Getting Better with Age

I’m still wrapping my head around my Olympus cameras getting better with age as additional capabilities are provided through firmware updates. My previous experience with other cameras was that firmware updates were mainly used to fix software bugs, not give me new capabilities at no additional cost.

When I purchased my first E-M1X I was amazed with the camera’s innovative functionality, build quality, handling and ergonomics. Having read about how Olympus would add features through software, I was anticipating that birds would be added to the E-M1X’s Intelligent Subject Tracking.

NOTE: Click on images to enlarge.

OM-D E-M1X + M.Zuiko 100-400 mm f/5-6.3 IS with M.Zuiko MC-14 teleconverter @ 483 mm, efov 966 mm, f/9, 1/2000, ISO-640, Pro Capture L, Bird Detection AI, cropped to 3335 pixels on the width

When Bird Detection AI Subject Tracking was announced in 2020 I was overjoyed. My assumption was that it would help push my bird photography to new levels. And, it certainly has accomplished that in spades for me.
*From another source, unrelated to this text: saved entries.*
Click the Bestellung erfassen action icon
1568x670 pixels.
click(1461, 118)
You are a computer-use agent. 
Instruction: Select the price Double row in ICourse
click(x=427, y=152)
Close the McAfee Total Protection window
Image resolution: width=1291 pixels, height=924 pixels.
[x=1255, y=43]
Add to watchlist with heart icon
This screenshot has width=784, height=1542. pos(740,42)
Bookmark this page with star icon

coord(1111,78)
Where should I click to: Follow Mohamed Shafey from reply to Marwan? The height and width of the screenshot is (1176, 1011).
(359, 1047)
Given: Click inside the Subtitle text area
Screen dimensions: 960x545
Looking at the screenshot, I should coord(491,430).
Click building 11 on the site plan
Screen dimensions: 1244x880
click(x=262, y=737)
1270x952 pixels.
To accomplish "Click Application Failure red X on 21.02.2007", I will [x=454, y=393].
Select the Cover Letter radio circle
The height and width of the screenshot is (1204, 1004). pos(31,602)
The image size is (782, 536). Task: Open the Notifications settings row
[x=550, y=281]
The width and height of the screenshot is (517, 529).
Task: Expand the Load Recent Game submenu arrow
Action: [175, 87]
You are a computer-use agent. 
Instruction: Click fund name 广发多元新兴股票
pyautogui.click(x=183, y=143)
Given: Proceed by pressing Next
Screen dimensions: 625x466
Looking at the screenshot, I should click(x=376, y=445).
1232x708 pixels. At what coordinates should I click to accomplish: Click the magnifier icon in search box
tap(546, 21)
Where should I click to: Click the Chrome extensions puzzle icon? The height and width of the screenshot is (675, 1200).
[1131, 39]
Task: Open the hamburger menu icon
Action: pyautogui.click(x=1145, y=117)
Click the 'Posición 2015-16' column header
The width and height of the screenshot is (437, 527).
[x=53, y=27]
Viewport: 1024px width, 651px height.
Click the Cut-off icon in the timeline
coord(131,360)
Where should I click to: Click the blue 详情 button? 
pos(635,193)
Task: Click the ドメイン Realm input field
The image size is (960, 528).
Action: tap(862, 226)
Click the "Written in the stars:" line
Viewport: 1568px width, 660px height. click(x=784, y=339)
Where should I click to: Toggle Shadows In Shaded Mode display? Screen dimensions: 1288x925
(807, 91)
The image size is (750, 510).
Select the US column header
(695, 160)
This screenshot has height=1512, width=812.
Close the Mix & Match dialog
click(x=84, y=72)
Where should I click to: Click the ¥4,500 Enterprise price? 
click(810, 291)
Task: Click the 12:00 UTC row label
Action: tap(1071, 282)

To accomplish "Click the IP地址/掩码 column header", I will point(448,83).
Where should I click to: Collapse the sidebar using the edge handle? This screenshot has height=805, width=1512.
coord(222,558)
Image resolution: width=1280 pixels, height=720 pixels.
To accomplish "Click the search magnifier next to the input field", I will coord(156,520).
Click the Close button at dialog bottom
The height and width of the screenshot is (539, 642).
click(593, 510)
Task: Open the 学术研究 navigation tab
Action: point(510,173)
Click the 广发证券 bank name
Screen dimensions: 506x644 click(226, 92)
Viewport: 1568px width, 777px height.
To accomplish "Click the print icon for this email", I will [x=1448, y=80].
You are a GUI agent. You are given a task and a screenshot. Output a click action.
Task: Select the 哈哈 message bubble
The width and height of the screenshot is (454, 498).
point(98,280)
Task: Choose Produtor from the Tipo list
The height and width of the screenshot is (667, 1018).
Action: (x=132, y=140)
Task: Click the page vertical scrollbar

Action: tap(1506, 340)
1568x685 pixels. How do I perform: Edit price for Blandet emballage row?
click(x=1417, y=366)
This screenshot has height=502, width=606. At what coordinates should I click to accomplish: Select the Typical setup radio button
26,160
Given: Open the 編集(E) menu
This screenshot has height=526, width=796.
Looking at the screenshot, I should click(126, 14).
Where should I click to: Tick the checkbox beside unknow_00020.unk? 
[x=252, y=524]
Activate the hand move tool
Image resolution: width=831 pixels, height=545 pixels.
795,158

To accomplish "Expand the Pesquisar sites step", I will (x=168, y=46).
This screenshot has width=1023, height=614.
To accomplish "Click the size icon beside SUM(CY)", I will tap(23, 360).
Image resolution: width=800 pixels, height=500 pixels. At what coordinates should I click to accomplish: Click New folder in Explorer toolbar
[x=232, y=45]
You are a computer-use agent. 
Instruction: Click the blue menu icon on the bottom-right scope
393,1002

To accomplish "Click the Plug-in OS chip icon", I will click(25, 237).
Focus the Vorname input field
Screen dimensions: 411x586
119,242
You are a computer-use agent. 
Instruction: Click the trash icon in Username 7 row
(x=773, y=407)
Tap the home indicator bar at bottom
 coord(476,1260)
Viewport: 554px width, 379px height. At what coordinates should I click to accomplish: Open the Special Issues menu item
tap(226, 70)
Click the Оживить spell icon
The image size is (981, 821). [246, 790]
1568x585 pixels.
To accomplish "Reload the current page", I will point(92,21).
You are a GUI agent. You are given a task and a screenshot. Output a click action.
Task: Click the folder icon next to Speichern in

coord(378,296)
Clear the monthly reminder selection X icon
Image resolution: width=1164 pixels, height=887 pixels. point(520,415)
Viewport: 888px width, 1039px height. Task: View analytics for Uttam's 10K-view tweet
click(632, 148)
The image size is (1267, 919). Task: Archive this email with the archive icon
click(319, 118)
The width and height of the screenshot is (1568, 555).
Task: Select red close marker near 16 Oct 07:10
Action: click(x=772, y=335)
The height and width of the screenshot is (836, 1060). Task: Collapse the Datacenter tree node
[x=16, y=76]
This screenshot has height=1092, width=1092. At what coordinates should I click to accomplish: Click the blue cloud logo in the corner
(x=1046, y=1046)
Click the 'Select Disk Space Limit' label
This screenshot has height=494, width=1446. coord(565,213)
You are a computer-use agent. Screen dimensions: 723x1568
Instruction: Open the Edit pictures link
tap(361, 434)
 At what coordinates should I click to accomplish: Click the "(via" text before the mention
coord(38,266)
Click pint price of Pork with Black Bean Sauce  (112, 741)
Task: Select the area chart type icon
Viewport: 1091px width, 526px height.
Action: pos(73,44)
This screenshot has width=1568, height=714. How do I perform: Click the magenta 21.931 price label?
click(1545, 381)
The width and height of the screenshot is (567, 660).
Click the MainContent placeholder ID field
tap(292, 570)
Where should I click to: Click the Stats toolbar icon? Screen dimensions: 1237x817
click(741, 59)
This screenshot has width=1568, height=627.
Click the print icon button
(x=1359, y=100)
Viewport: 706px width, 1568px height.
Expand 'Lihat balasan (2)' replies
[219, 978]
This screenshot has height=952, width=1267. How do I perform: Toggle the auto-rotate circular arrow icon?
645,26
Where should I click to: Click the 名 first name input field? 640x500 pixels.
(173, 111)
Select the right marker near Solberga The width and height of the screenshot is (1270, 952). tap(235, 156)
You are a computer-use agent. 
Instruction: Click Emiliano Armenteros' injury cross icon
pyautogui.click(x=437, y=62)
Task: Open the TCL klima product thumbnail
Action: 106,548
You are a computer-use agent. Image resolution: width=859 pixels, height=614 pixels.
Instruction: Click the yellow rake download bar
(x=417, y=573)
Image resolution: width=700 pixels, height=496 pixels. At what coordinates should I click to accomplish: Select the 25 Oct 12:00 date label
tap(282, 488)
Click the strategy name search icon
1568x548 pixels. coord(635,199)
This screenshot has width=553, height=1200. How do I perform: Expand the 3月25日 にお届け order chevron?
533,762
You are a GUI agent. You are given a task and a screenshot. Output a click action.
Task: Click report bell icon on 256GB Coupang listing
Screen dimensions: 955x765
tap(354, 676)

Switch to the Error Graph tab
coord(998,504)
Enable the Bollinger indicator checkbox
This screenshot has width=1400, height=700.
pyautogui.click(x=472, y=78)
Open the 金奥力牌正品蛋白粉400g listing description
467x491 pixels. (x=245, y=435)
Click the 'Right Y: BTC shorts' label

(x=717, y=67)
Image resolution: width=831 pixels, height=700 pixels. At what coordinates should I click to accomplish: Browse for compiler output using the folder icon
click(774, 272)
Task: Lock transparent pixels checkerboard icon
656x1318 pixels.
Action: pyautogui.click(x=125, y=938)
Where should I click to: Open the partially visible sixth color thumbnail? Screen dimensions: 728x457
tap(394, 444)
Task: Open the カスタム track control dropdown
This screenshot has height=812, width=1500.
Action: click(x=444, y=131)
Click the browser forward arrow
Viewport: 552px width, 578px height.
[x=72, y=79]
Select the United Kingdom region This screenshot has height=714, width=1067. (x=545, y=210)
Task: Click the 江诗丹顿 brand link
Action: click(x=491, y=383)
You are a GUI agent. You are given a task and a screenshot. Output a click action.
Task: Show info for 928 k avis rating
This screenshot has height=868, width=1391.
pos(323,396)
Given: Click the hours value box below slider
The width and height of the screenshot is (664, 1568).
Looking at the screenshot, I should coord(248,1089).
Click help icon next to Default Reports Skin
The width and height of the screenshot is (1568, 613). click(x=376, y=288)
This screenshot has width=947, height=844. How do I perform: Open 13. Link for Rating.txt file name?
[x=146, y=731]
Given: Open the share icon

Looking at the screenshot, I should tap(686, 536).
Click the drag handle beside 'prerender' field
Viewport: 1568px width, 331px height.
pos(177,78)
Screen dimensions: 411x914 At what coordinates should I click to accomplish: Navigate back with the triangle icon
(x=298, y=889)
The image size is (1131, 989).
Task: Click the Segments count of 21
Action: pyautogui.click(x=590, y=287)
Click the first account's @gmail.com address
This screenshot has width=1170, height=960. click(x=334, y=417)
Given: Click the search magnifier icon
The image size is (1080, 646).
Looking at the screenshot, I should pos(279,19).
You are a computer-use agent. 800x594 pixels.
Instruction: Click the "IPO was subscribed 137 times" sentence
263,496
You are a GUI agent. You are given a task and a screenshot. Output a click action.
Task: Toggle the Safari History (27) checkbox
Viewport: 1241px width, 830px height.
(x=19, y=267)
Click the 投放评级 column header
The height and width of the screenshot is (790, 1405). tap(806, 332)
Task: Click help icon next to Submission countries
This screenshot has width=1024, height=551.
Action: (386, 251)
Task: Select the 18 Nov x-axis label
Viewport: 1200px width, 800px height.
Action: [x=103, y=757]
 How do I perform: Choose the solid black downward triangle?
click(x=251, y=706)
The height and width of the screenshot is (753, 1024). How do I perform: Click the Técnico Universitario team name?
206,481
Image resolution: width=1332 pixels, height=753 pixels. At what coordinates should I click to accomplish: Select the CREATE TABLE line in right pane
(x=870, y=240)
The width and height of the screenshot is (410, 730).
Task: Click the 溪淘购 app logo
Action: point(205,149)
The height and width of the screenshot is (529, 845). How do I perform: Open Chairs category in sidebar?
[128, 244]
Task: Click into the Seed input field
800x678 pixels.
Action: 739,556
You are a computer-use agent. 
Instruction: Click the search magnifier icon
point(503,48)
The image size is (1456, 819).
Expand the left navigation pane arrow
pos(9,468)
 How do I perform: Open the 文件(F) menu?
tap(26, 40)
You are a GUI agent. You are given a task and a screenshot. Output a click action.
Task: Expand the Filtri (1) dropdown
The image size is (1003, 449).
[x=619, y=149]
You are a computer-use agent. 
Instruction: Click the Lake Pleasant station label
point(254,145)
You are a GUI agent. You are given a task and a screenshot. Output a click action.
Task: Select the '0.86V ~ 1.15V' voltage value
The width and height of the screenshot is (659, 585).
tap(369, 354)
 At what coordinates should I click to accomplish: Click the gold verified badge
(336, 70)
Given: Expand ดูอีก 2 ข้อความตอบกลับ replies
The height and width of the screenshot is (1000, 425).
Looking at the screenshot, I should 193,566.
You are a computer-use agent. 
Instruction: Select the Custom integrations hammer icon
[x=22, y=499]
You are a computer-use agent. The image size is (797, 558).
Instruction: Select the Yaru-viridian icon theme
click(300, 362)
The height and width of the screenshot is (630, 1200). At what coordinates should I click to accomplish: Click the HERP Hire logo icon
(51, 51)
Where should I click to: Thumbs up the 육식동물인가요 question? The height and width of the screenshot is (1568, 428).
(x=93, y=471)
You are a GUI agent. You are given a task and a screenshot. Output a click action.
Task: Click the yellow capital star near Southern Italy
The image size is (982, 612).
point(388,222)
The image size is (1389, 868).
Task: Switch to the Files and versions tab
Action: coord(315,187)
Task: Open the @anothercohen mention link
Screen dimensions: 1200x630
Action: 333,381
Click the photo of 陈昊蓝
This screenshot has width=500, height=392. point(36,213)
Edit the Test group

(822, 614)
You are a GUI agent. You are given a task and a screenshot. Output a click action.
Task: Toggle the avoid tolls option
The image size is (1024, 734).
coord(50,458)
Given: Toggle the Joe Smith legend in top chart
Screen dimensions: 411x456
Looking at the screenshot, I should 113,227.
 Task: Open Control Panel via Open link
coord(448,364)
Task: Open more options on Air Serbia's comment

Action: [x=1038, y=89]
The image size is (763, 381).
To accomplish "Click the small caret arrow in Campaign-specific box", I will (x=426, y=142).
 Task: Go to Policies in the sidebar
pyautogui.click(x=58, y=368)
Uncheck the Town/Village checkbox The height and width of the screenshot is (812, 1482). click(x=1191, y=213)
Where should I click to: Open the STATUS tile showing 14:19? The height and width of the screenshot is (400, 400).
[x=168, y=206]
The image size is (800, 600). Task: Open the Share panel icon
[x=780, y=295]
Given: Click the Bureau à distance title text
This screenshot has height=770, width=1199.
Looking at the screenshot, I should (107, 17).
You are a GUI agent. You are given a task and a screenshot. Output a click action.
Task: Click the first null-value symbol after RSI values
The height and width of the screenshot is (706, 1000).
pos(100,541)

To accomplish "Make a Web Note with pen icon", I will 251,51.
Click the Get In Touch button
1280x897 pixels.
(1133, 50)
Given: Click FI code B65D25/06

OM-D E-M1X + M.Zuiko 100-400 mm f/5-6.3 IS @ 400 mm, efov 800 mm, f/6.3, 1/640, ISO-2000, subject distance 3.3 metres, cropped to 4063 pixels on the width, Bird Detection AI

Being able to use Bird Detection AI Subject Tracking effectively has taken some ongoing effort and experimentation. Getting better with age isn’t an automatic proposition. It takes some work and commitment. I’ve now captured over 40,000 images using this technology as I’ve been experimenting and playing with it.

OM-D E-M1X + M.Zuiko 100-400 mm f/5-6.3 IS with MC-14 teleconverter @ 560 mm, efov 1120 mm, f/9, 1/2000, ISO-2500, subject distance 3.4 metres, full frame capture, Bird Detection AI Subject Tracking

While photographing perched birds became far more effiicient and effective when using Bird Detection AI, it wasn’t until I started using a single AF point that I began to maximize its potential. Adjusting that single AF point was instrumental in being able to ‘thread the needle’ through twigs and branches.

OM-D E-M1X + M.Zuiko 100-400 mm f/5-6.3 IS with M.Zuiko MC-14 teleconverter @ 560 mm, efov 1120 mm, f/9, 1/1600, ISO-2500, cropped to 4923 pixels on the width, subject distance 6 metres, Bird Detection AI

Using the E-M1X’s articulated rear screen in conjunction with Bird Detection AI made capturing low angle photographs of birds significantly easier. We all have our own skill and physical limitations. For me, using Bird Detection AI Subject Tracking in combination with the E-M1X’s articulated rear screen has made some previously impossible photographs… possible.

OM-D E-M1X + M.Zuiko 100-400 mm f/5-6.3 IS @ 400 mm, efov 800 mm, f/6.3, 1/4000, ISO-640, Bird Detection AI Subject Tracking, cropped to 2436 pixels on the width, distance to subject 15.9 metres

Capturing photographs of fast, erratic flyers like swallows has become something that can be accomplished with confidence and consistency.

OM-D E-M1X + M.Zuiko 100-400 mm f/5-6.3 IS with M.Zuiko MC-14 teleconverter @ 370 mm, efov 740 mm, f/8.7, 1/1600, ISO-1000, Bird Detection AI Subject Tracking, cropped to 2001 pixels on the width

One of the hallmarks of bird photography is its unpredictable nature. Sometimes split second opportunities appear. These require rapid ‘quick fire’ responses.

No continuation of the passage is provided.